As early as 1910, the following entry could be found in the F.H. Schule sales catalogue: "On October 11, 1897, the Rangoon-based company Walker & White wrote to us: Several rice millers visited us who had seen your machines in operation. They were all highly satisfied and spoke favourably of them back in their companies. Since then, we have delivered more than 400 large Paddy separators to Rangoon, the largest rice processing centre in the world."
It all began on February 2, 1892 with the establishment of an association of F.H. Schule Mühlenbau GmbH with a steel foundry in Hamburg. At the same time, the above-mentioned patent for the table separator was filed with the patent office. Since then the Schule table separator has been the best-selling machine of our production programme worldwide with more than 40,000 machines sold. The first machines to be sold successfully on a national scale were seed cleaning machines. Later on, a second production site was established in Hamburg. Being located directly at the Hamburg waterways, direct loading onto ships was possible - the "Gateway to the world" had opened.

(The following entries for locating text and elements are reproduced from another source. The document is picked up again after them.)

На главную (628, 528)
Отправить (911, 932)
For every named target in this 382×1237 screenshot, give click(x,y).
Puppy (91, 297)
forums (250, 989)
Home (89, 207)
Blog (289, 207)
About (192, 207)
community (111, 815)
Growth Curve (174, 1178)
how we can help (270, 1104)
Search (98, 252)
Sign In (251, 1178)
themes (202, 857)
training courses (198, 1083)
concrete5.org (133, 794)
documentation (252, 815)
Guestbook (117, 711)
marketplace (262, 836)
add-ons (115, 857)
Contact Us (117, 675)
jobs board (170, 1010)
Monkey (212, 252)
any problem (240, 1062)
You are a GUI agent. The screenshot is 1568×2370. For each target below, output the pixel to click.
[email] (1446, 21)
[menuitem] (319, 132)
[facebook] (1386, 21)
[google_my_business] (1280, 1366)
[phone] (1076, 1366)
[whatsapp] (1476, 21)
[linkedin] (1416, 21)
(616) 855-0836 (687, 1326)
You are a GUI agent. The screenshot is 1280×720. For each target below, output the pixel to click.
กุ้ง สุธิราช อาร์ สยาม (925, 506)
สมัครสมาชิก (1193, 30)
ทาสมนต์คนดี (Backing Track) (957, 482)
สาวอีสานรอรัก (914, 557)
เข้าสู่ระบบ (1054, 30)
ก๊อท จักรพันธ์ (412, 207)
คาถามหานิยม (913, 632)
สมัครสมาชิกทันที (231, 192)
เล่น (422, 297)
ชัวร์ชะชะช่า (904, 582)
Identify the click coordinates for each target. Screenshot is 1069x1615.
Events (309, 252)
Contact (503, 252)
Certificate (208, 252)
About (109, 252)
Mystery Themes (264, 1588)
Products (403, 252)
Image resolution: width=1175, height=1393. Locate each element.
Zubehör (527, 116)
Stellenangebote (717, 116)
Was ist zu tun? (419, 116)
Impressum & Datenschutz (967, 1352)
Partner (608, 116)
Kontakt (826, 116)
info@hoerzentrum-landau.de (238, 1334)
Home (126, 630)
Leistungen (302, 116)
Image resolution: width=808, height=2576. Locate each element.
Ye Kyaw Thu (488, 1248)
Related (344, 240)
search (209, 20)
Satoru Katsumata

As early as 1920, Schule delivered turnkey rice mills all over the world. Among them, a rice mill including a building with an incredible processing capacity of 2,000 tons of paddy a day.
In the 1960s, a new generation of Schule machines was introduced, including the first rubber roll sheller, the revised table separator as well as the first complete rice parboiling plant.
In 1994, the company F.H Schule Mühlenbau was taken over by the KAHL Group. The Schule machines and plants are manufactured in Reinbek near Hamburg. So they are "made in Germany". This adds to the very high quality standard. In the modern Schule pilot plant, tests are carried out in cooperation with customers, machines are continuously modernised and new machines and processes are studied and developed.